What to work on - Among the entries below, only the lines starting at the one with "Like the post with J'aime thumbs-up" and ending at the one with "Click the arrow chevron on 발급신청 menu", both included, are to be printed exactly.

Data provided -
▼

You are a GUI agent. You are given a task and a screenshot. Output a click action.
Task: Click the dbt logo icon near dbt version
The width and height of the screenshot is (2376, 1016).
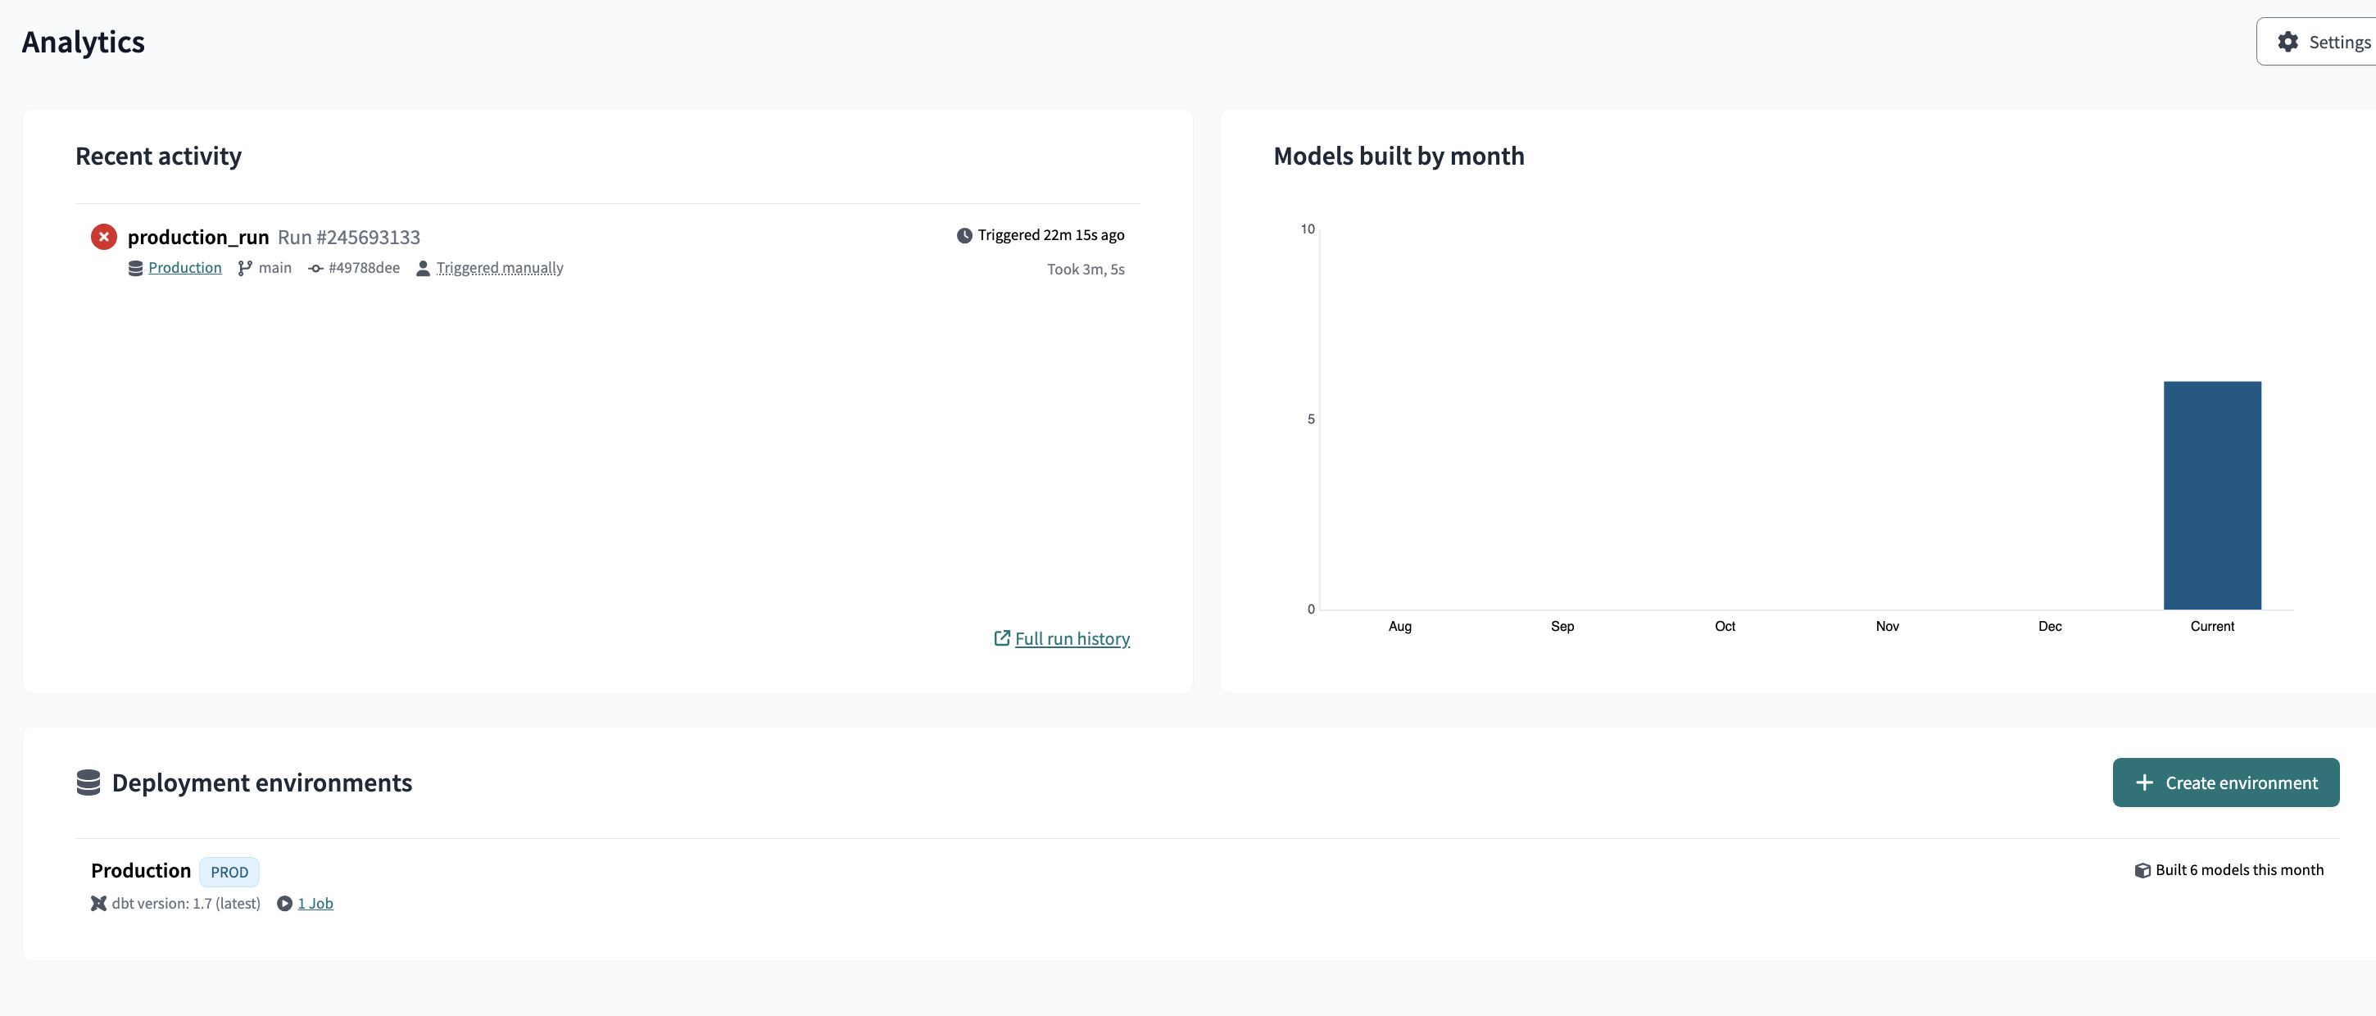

▲
▼

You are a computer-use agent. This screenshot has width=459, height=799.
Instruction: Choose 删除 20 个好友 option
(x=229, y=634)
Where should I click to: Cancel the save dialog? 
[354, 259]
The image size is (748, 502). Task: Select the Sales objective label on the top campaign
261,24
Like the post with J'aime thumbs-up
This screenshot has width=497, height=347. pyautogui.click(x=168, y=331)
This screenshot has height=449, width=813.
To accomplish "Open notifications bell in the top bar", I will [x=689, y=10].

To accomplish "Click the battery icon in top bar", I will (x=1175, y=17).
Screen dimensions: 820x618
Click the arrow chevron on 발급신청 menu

▲
▼

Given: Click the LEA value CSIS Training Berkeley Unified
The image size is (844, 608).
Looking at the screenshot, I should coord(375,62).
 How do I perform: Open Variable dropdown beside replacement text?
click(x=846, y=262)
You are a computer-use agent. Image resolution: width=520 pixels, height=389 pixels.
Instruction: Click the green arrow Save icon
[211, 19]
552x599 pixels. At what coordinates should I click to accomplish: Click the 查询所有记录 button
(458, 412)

▲

Response for this exercise -
Like the post with J'aime thumbs-up
This screenshot has width=497, height=347. pyautogui.click(x=168, y=331)
This screenshot has height=449, width=813.
To accomplish "Open notifications bell in the top bar", I will [x=689, y=10].

To accomplish "Click the battery icon in top bar", I will (x=1175, y=17).
Screen dimensions: 820x618
Click the arrow chevron on 발급신청 menu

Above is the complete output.